Record geek and tour manager Bryan Swirsky first went into Bleecker Bob’s as a punk-obsessed adolescent in 1978, spending more than $200 on discs by the Buzzcocks and the Adverts. When Bob found out it was his bar mitzvah money, he gave Swirsky a free import copy of the Heartbreakers’ “L.A.M.F.”

“Whatever Bob was, that one moment overrode the 99 percent of the time he was a prick,” he said.

Guitarist R.B. Korbet, singer in the early-’80s punk band Even Worse, said she learned a valuable lesson in business when she sold the store a slew of 7-inch records in the early ’90s. Bob paid her $5 for a copy of Heart Attack’s “God is Dead,” Jesse Malin’s first record. He put it on the wall for $100.

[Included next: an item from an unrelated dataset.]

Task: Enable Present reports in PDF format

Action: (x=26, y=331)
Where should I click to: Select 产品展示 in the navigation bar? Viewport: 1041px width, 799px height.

“I was gobsmacked,” she said. “He said the price wasn’t based on its actual value, but the fact that if he stuck it up on the wall like that, someone might eventually be tempted to buy it for that price.”

The store’s first incarnation as Village Oldies on Bleecker St. led to a seminal compilation: Future Patti Smith Group guitarist Lenny Kaye, who worked there, was inspired to compile his 1972 garage-band anthology, “Nuggets: Original Artyfacts From the First Psychedelic Era, 1965–1968,” by the 45s in stock by the likes of the Count Five and the Blues Magoos. Critics coined the term “punk rock” to describe bands whose drive and attitude exceeded their depth and talent — and made great records both despite and because of that. Music downloading and high rents have since devastated record stores, and with that, their role as have-you-heard-this social centers for music geeks.

My old band stopped selling our records at Bleecker Bob’s in 1982. When they quickly sold out of our second single, Bob called us up and barked at our guitarist, “Hey asshole, I need another 10 copies.”

I still have that Sex Pistols 45, though.